Work request: Find the lines below that contain the string "computer", count them, and give only the number.

Records supplied:

---------------

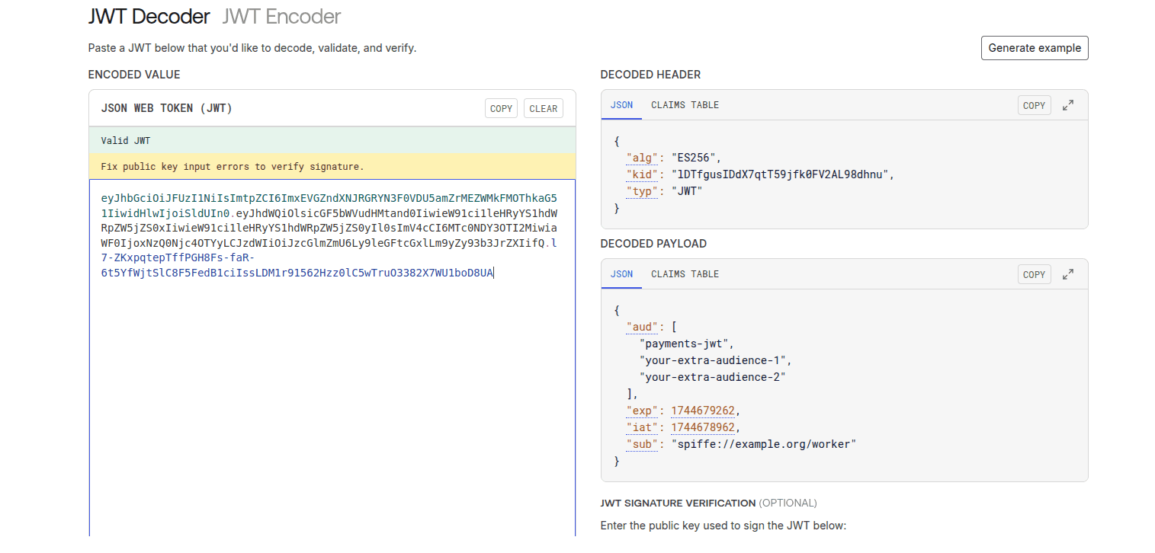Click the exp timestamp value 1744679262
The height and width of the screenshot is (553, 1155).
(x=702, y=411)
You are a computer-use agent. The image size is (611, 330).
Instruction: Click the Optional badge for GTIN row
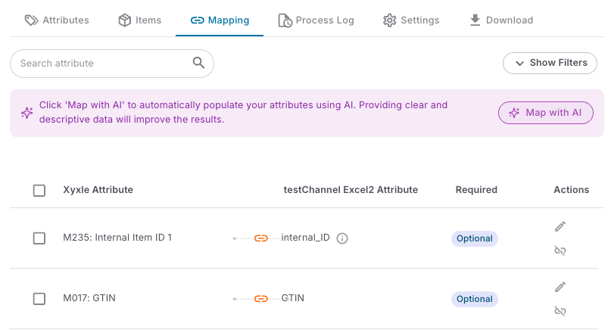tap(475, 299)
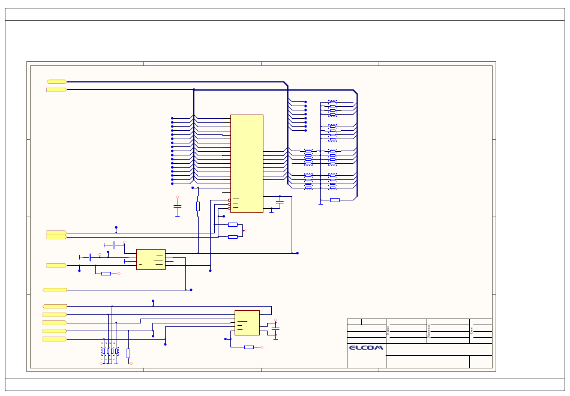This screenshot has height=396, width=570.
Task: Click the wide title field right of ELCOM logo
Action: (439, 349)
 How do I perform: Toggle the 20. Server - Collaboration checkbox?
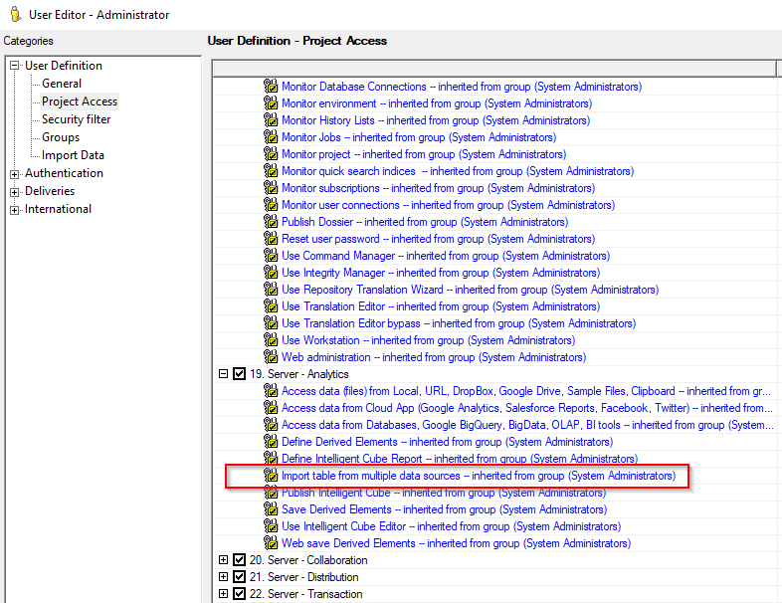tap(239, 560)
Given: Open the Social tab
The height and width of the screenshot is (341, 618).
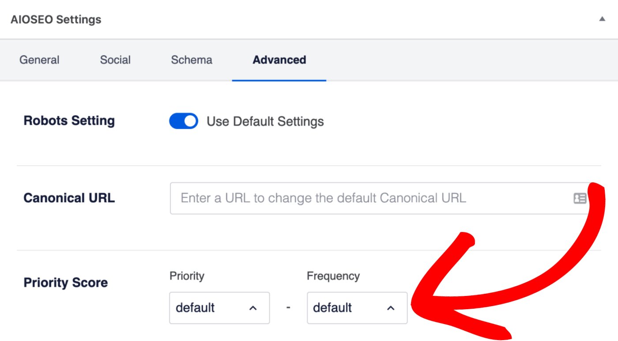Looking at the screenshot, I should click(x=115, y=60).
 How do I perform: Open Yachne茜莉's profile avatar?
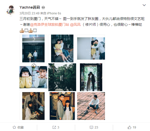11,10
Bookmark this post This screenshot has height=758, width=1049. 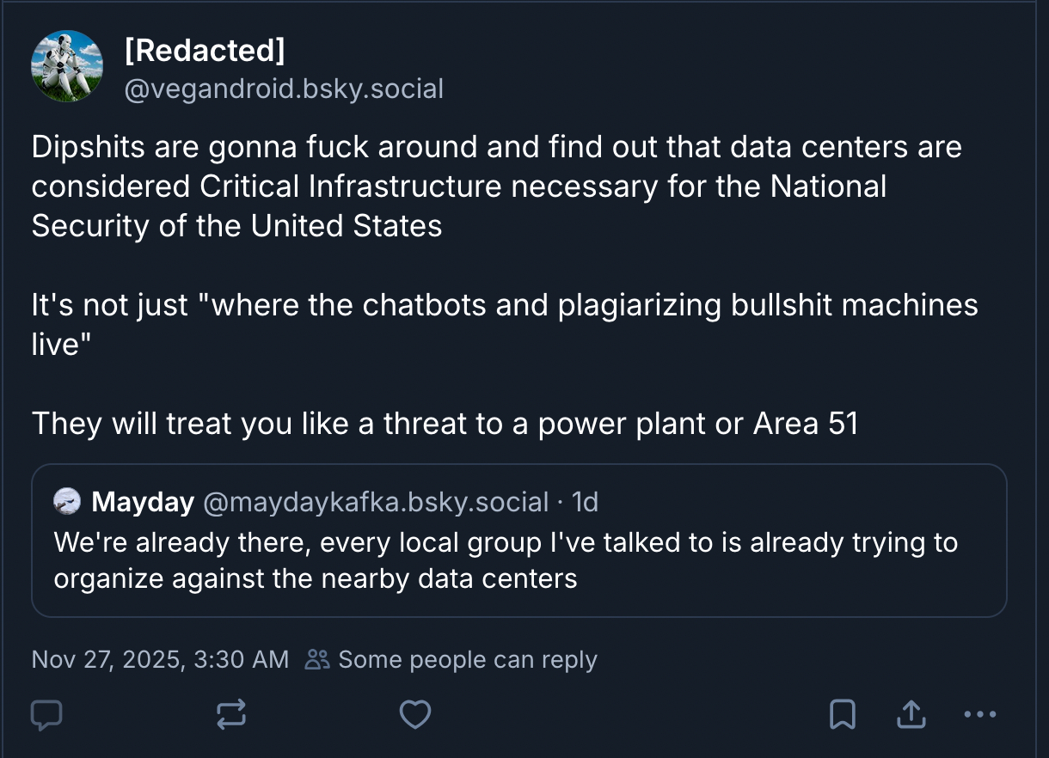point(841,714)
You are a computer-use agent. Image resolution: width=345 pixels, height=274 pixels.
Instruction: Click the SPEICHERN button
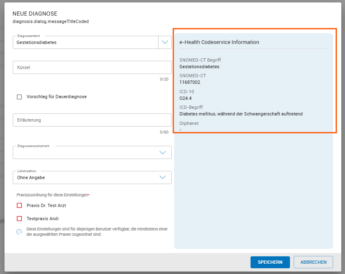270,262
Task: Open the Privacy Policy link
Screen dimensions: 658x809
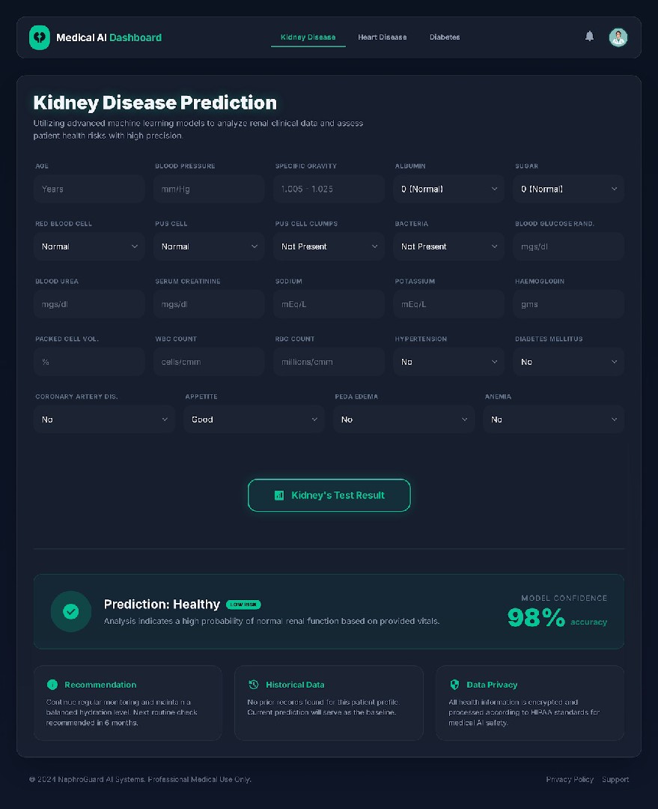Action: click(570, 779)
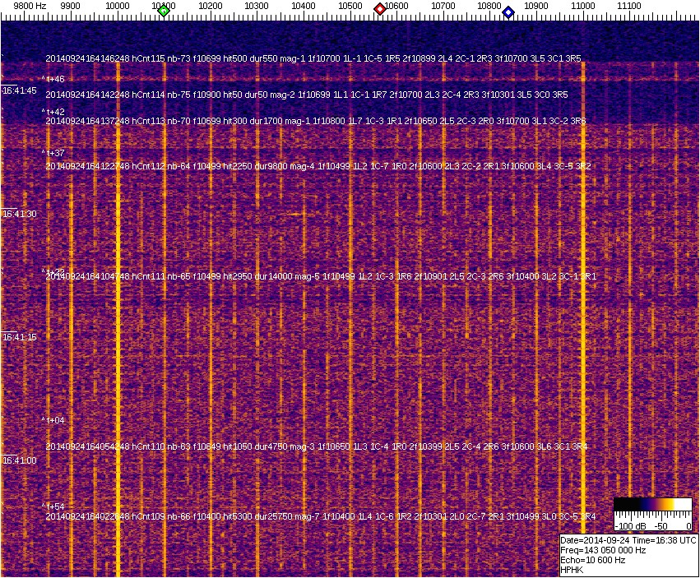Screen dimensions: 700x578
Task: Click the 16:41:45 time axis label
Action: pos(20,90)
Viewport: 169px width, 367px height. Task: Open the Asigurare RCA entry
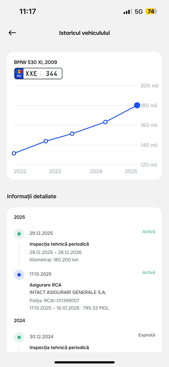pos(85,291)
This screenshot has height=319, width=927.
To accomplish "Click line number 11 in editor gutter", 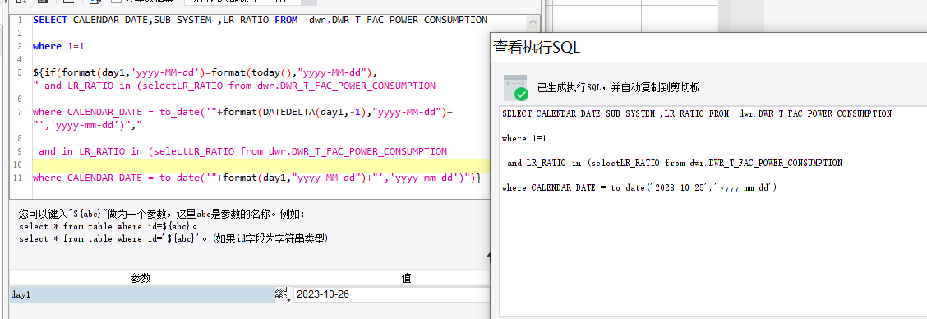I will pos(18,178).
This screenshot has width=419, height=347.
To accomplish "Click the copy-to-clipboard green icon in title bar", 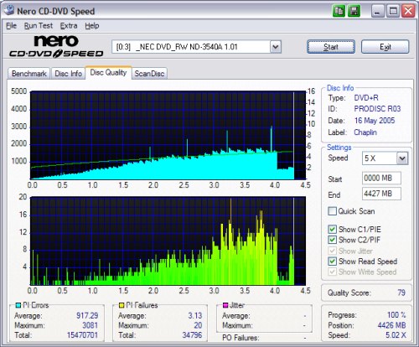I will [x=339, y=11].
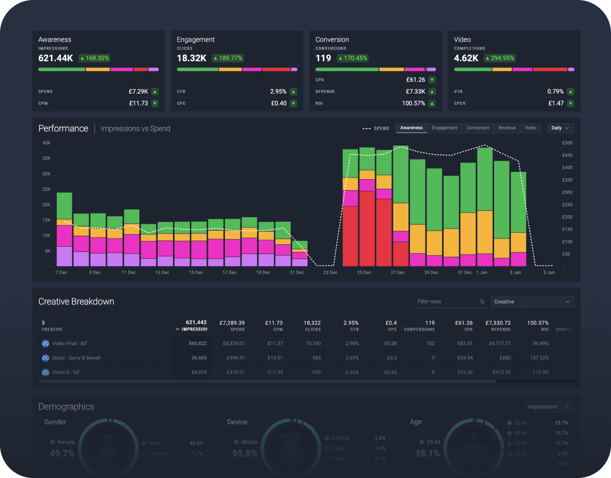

---------------

Written response: 2